What if CertNudge ever suffers a data breach?
We take security extremely seriously. In the unlikely event of a data breach, we have a clear response plan focused on swift action, transparency, and compliance with UK GDPR and ICO requirements.
Our Immediate Response Plan
Notify Authorities
We will notify the UK Information Commissioner's Office (ICO) within 72 hours of becoming aware of a breach, as required by law.
Notify Affected Users
We will directly notify all affected users via email, providing clear details about the nature of the breach, the potential impact, and recommended actions.
Secure Accounts
As a precaution, we will likely enforce a mandatory password reset for all user accounts to ensure security.
Transparency Report
Commitment to Transparency
Following the resolution of any significant incident, we are committed to publishing a clear, non-technical report. This report will summarise what happened, the containment measures taken, and the steps implemented to prevent recurrence. Building and maintaining your trust is paramount.
How We Reduce Breach Risk
Ongoing Security Measures
We employ multiple layers of security to protect your data proactively:
- Encryption: Data is encrypted both 'at rest' (in storage) using AES-256 and 'in transit' (over the internet) using TLS.
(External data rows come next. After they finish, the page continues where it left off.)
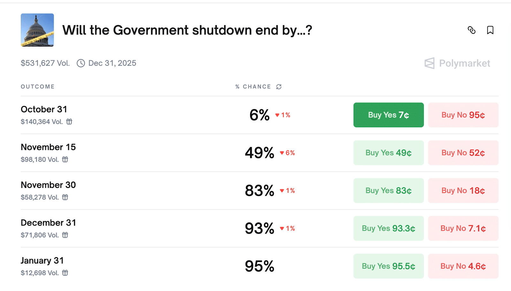Image resolution: width=511 pixels, height=291 pixels.
Task: Click the gift icon beside October 31 volume
Action: (x=70, y=122)
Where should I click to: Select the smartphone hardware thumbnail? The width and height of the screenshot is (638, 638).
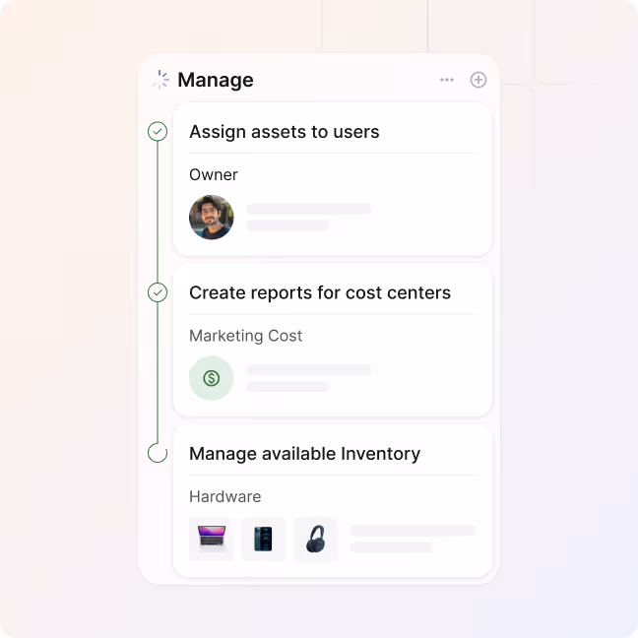point(263,540)
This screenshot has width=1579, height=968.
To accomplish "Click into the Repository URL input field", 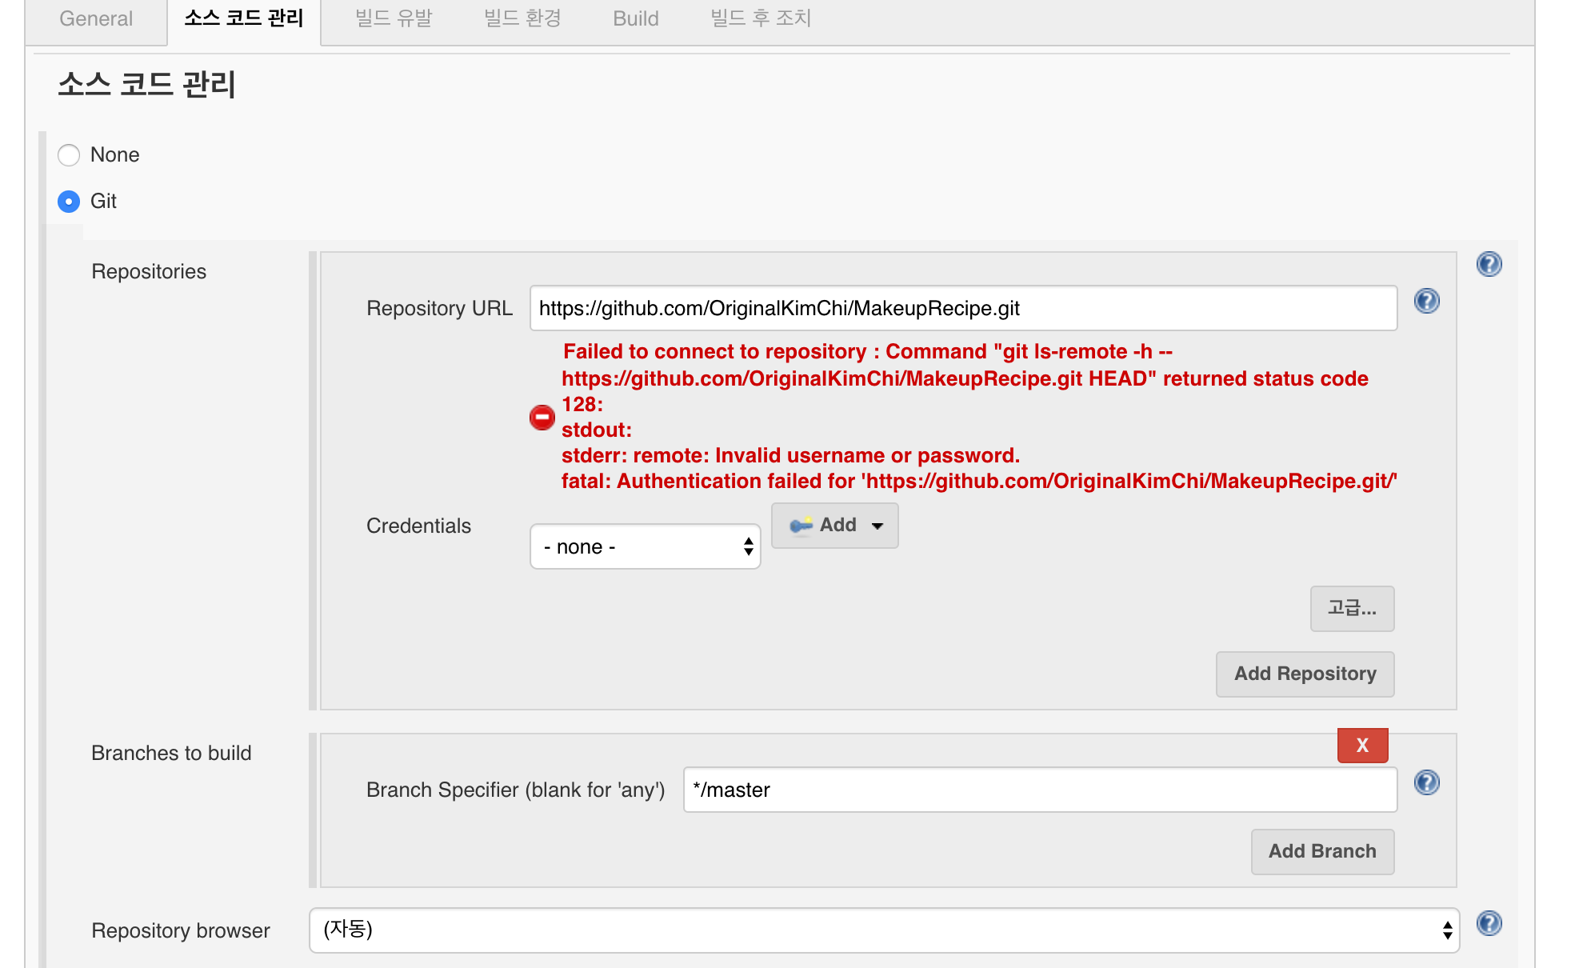I will 963,309.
- Secure Hosting: Utilising Microsoft Azure's enterprise-grade, UK-based infrastructure.
- Access Controls: Strict role-based access controls and auditing for internal staff.
- Patch Management: Regularly updating all software dependencies and server environments.
- Strong Password Policies: Secure hashing (no plain text storage) as standard.
- 2FA Option: Two-Factor Authentication is available for all users to enhance login security.
Enhance Your Own Security
Recommended Steps
You can further enhance your account security by enabling Two-Factor Authentication (2FA) in your Profile settings. We highly recommend this for all users.